METHODS: We made a retrospective review of all cases of condensing osteitis of the clavicle in children and adolescents between January 2007 and January 2016. Outpatient and inpatient medical records, with radiographs, magnetic resonance imaging, triphasic bone scan and computed tomography scans were retrospectively reviewed. All the patients underwent biopsy of the affected clavicle and were treated with intra venous (IV) antibiotics followed by oral antibiotics.
RESULTS: Seven cases of condensing osteitis of the clavicle were identified. All the patients presented with swelling of the medial end of the clavicle, and 5 out of 7 reported persisting pain. The patients’ mean age at presentation was 11.5 years (range 10.5-13). Biopsy confirmed the diagnosis in all cases. All the patients completed the treatment with IV and oral antibiotics. At last follow-up visit none of the patients complained of residual pain; all had a clinically evident reduction in the swelling of the medial end of the affected clavicle. The mean follow-up was 4 years (range 2-7).

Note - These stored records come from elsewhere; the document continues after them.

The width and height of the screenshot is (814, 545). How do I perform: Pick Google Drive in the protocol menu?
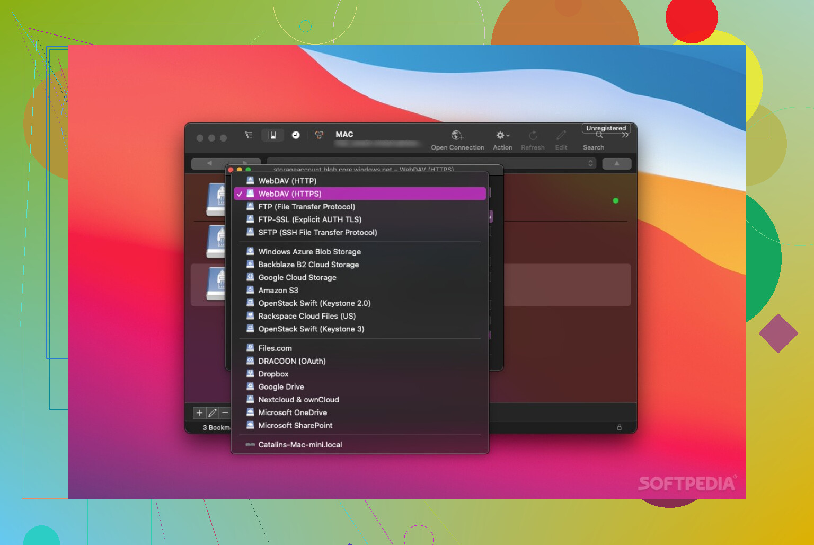click(281, 387)
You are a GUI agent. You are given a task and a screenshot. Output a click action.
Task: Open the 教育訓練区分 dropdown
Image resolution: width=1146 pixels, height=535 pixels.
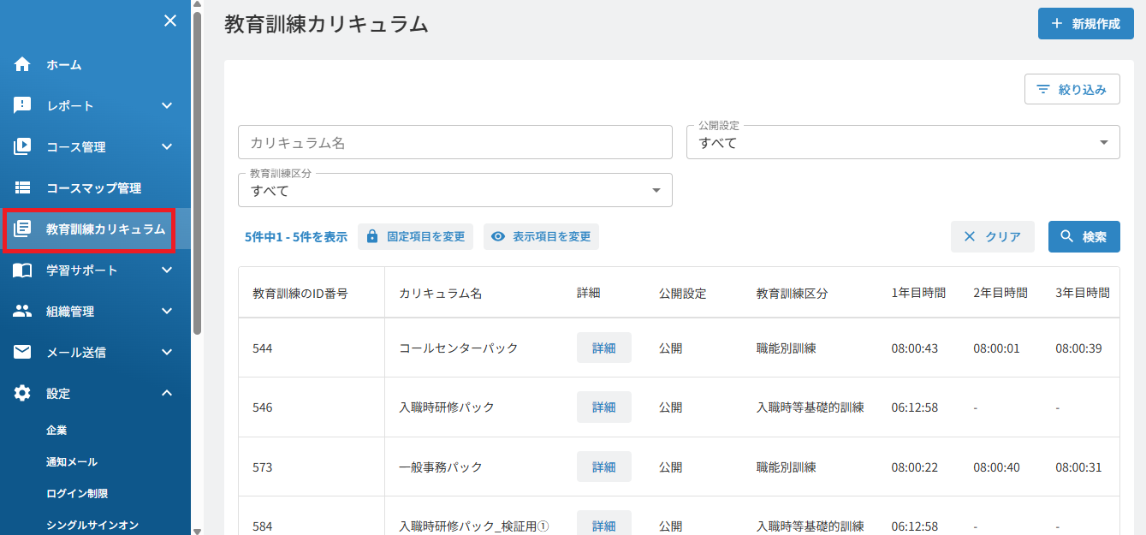455,190
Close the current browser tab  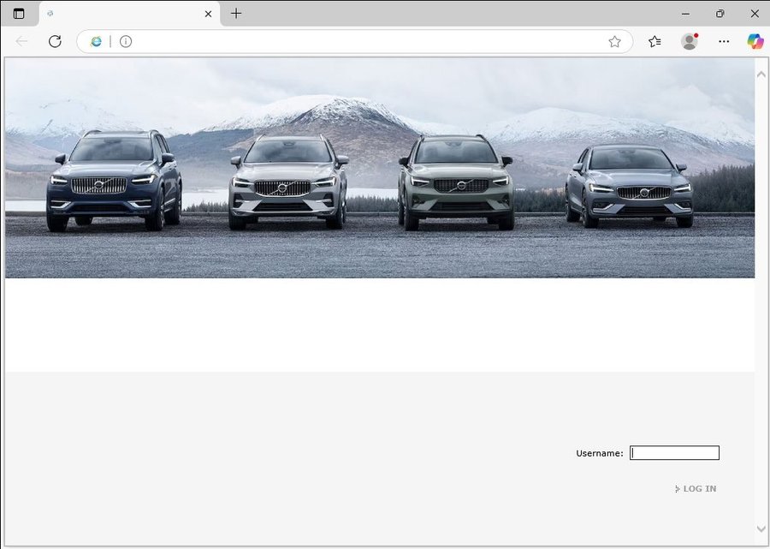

CONCLUSION: Our findings show that condensing osteitis of the clavicle is a rare condition. Biopsy is needed to confirm diagnosis. The condition should be managed with IV and oral antibiotics. Aggressive surgery should be avoided.
Core tip: Condensing osteitis of the clavicle is a rare benign disorder. It is characterized by pain and swelling at the medial end of the clavicle, with increased radio-density. Neither the etiology of this rare condition nor its treatment options are completely clarified. Condensing osteitis of the clavicle in children and adolescents should be recognized promptly. Biopsy is needed to confirm diagnosis. Once diagnosis is made, the condition should be treated by parenteral and oral antibiotic therapy, and aggressive surgery should be avoided.